Abstract

Many electronic systems (e.g., the cuprate superconductors and heavy fermions) exhibit striking features in their dynamical response over a prominent range of experimental parameters. While there are some empirical suggestions of particular increasing length scales that accompany such transitions in some cases, this identification is not universal and in numerous instances no large correlation length is evident. To better understand, as a matter of principle, such behavior in quantum systems, we extend a known mapping (earlier studied in stochastic or supersymmetric quantum mechanics) between finite temperature classical Fokker-Planck systems and related quantum systems at zero temperature to include general nonequilibrium dynamics. Unlike Feynman mappings or stochastic quantization methods in field theories (as well as more recent holographic type dualities), the classical systems that we consider and their quantum duals reside in the same number of space-time dimensions.
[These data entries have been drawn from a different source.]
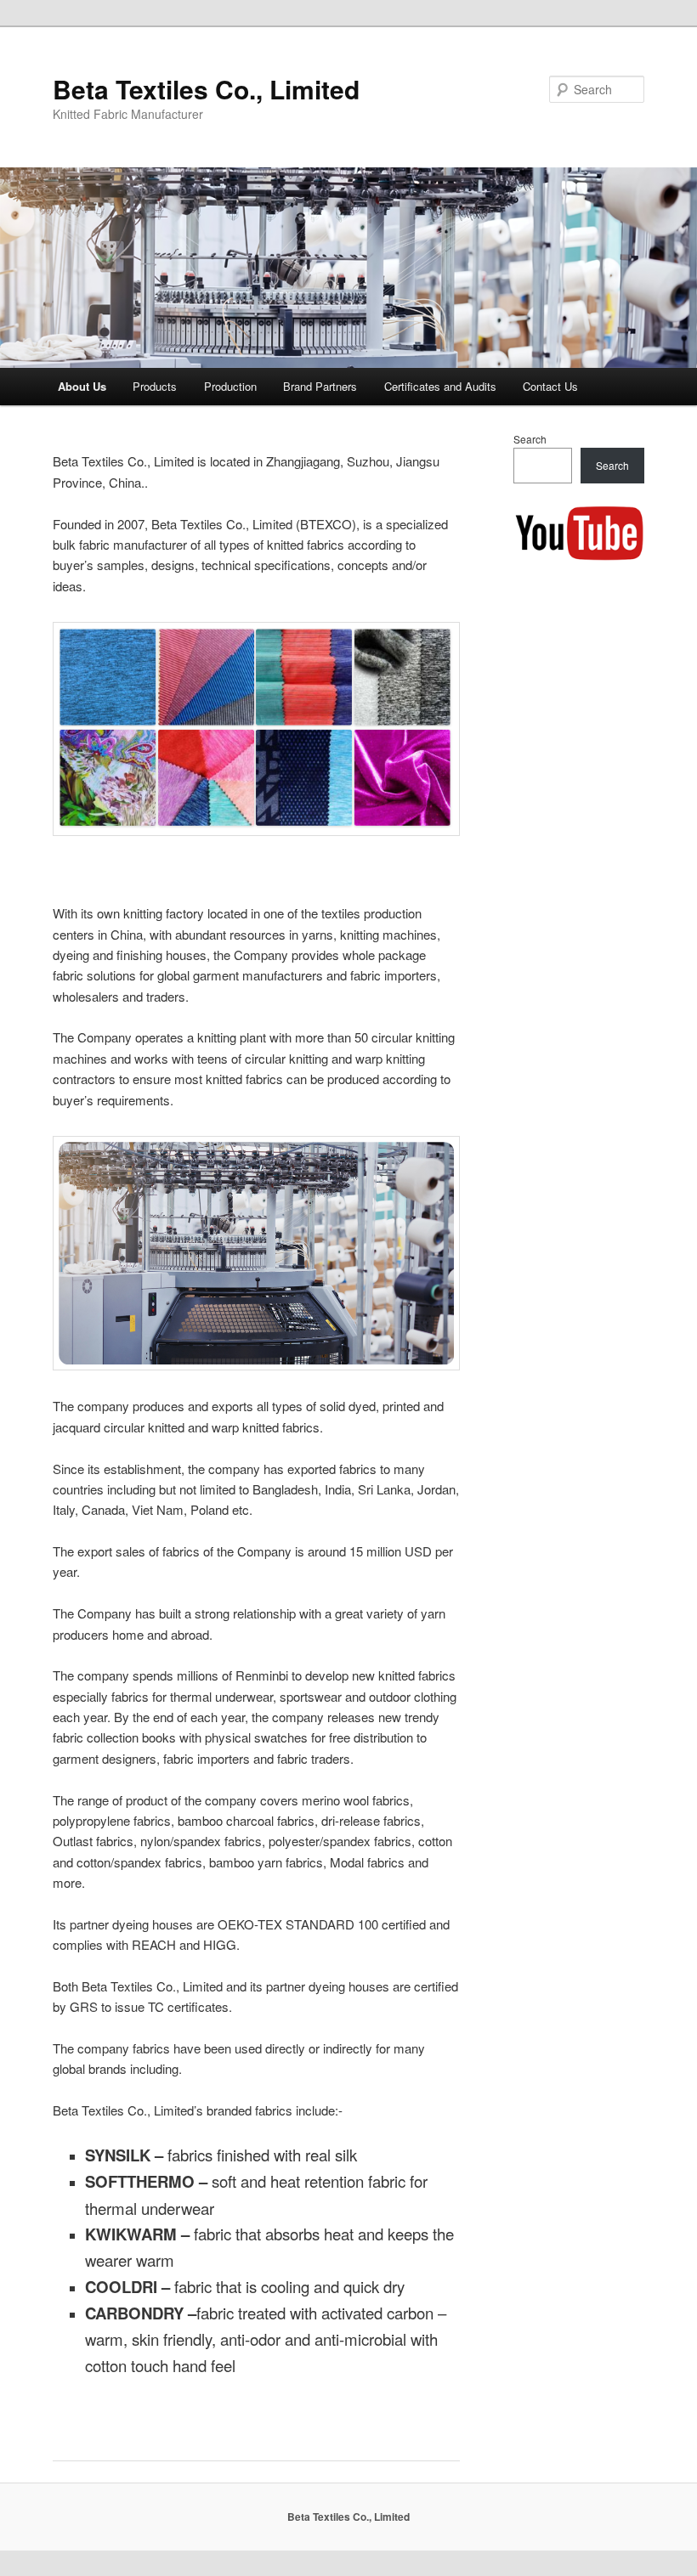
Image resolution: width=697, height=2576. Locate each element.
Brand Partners (320, 386)
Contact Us (550, 386)
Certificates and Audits (440, 386)
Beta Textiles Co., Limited (206, 89)
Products (155, 386)
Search (530, 439)
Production (230, 386)
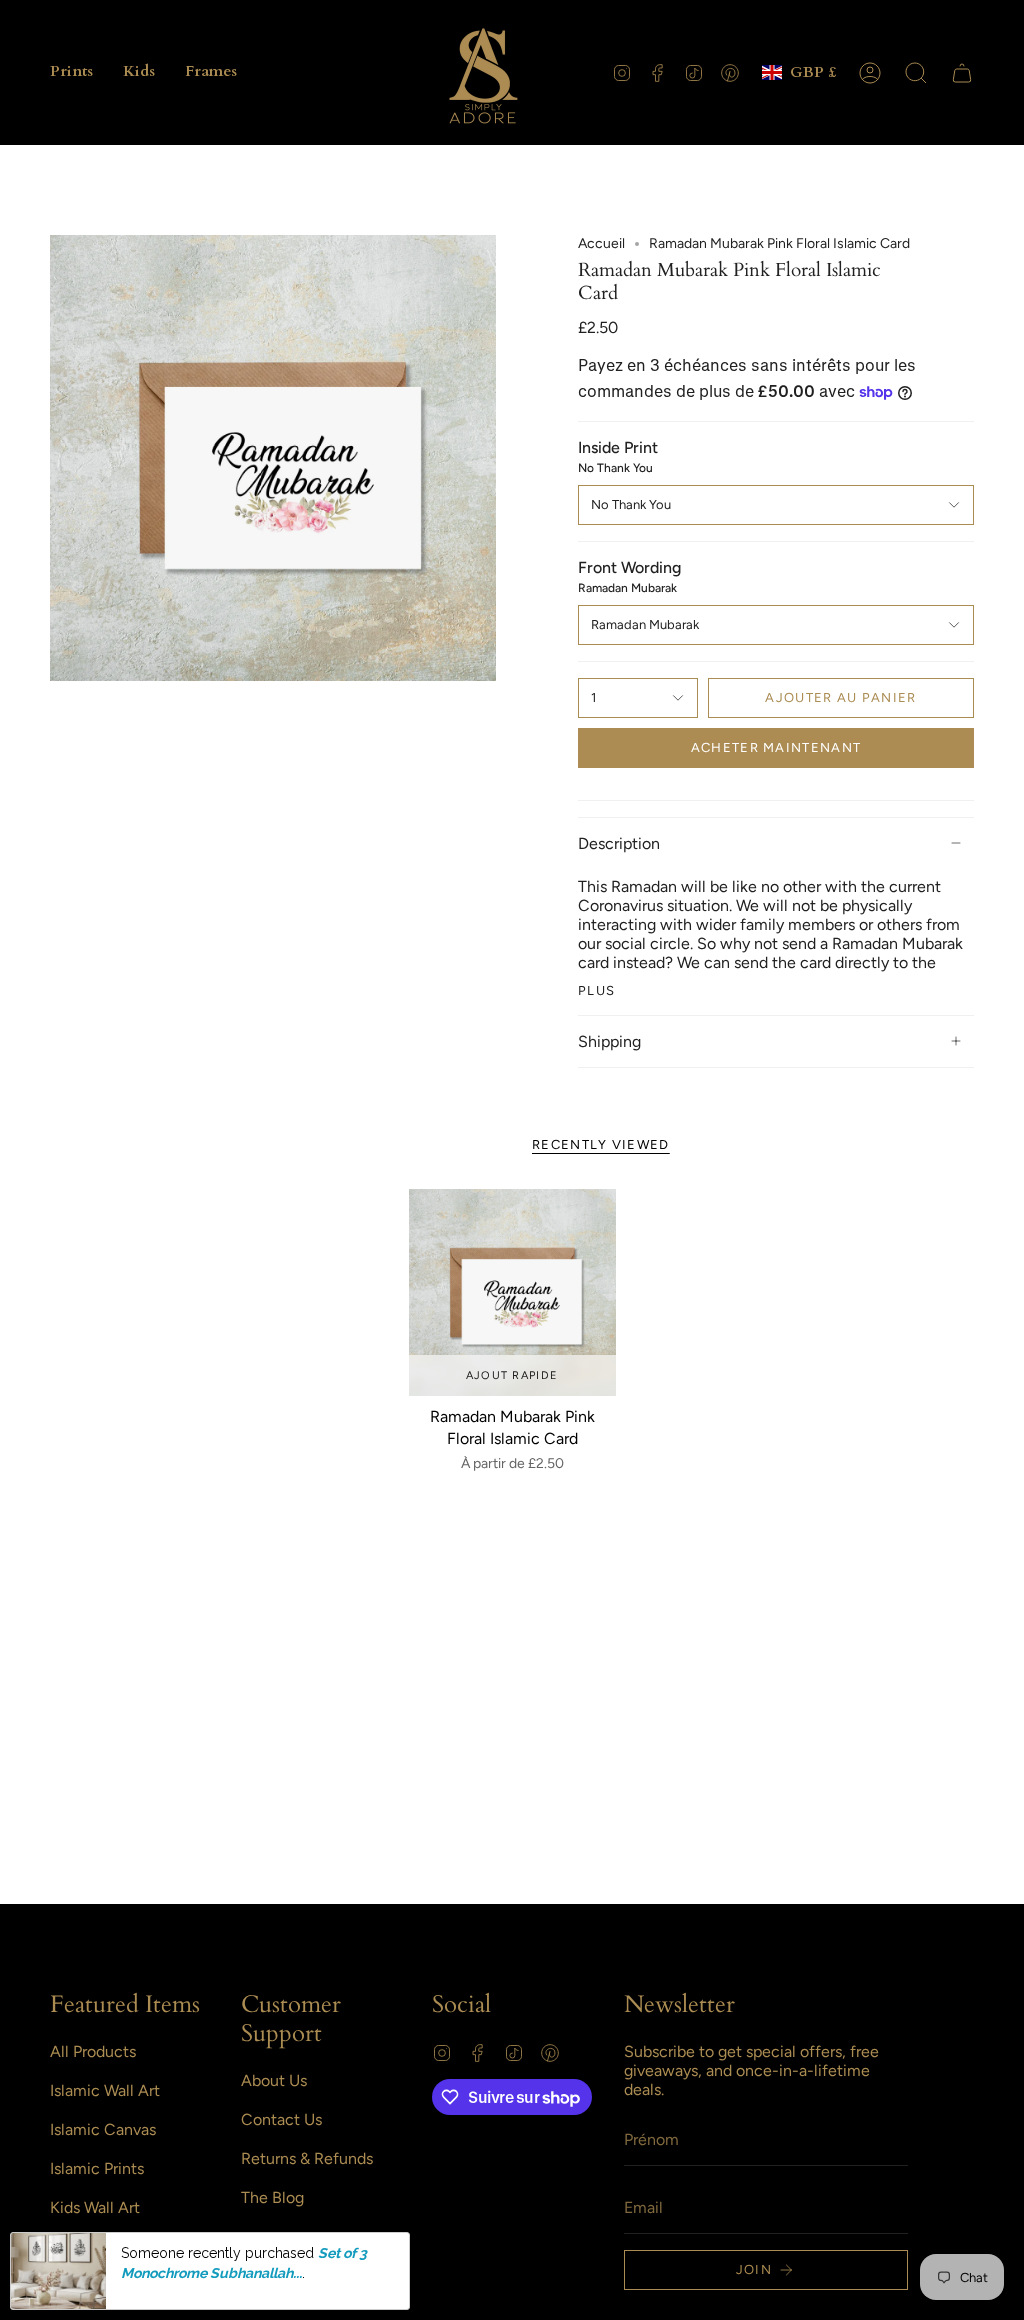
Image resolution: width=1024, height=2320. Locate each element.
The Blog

The upshot of our very broad and rigorous result is that a Wick rotation exactly relates (i) the dynamics in general finite temperature classical dissipative systems to (ii) zero temperature dynamics in the corresponding dual many-body quantum systems. Using this correspondence, we illustrate that, even in the absence of imposed disorder, many continuum quantum fluid systems (and possible lattice counterparts) may exhibit a zero-point ``quantum dynamical heterogeneity'' wherein the dynamics, at a given instant, is spatially nonuniform. While the static length scales accompanying this phenomenon do not seem to exhibit a clear divergence in standard correlation functions, the length scale of the dynamical heterogeneities can increase dramatically. We further study ``quantum jamming'' and illustrate how a hard-core bosonic system can undergo a zero temperature quantum critical metal-to-insulator-type transition with an extremely large effective dynamical exponent $z>4$ that is consistent with length scales that increase far more slowly than the relaxation time as a putative critical transition is approached. Similar results may hold for spin-liquid-type as well as interacting electronic systems. We suggest ways to analyze experimental data in order to adduce such phenomena. Our approach may be used to analyze other quenched quantum systems.